Writing a Story a Week
This is from facebook:
I am going to start a discussion of writing a short story a week. How does one do it? Why does one do it?
Do you have the time to write a story a week? If you have kids, a day job, other responsibilities that take your time and energy, maybe not. If you have the free time, it's possible. 1000 words a day for seven days will get you a story. That's doable.
The problem is, how good is the story? And can you do this for 52 weeks? As an exercise, it sounds interesting and maybe worth doing. However, you are likely to write a lot of fiction with flat characters, a sketchy setting and a stereotyped plot. Not to mention a style that is bloated or slippery or both. Good fiction usually requires thinking and revision. Once in a long while I've written a story that seemed handed over by a muse. All I had to do was type and the story came out and was good. But this is very rare.

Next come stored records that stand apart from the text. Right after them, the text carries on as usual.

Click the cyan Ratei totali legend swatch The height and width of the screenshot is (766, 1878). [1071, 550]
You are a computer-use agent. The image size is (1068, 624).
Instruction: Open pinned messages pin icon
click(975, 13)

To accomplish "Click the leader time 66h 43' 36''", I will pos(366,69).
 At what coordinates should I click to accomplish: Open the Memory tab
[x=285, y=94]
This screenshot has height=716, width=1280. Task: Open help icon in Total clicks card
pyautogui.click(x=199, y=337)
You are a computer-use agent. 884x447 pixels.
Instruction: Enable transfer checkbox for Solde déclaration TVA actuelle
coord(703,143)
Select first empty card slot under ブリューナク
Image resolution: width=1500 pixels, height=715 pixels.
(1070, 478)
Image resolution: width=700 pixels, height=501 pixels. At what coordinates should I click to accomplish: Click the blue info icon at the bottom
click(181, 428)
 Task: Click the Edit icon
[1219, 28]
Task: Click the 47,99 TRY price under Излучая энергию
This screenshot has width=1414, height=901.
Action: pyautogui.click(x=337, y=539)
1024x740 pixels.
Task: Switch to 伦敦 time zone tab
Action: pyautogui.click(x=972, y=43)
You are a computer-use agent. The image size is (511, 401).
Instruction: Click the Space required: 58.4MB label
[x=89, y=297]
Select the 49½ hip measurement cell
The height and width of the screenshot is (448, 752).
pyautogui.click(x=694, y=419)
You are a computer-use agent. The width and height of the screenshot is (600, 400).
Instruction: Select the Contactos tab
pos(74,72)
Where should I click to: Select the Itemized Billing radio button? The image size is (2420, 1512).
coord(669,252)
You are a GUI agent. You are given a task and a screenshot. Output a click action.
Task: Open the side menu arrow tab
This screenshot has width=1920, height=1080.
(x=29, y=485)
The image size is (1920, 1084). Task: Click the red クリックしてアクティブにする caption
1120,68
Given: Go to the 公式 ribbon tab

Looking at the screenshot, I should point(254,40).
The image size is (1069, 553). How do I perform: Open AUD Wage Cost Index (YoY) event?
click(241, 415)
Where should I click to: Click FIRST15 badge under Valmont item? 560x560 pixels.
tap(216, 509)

Why do it? To get yourself in the habit of writing consistently, and because it's practice.
It's a really good idea to NOT beat yourself up if you don't make production in a project like this. .
It strikes me as a saner project than NaNoWriMo. To write a 50,000 novel, which is not really a novel length, you have to do a steady 1,700 words for 30 days, and novels are a lot harder to plot than short stories.
I will add to all this that I am really bad at writing stories to order or as a project. But if I did it more, I might get a lot better.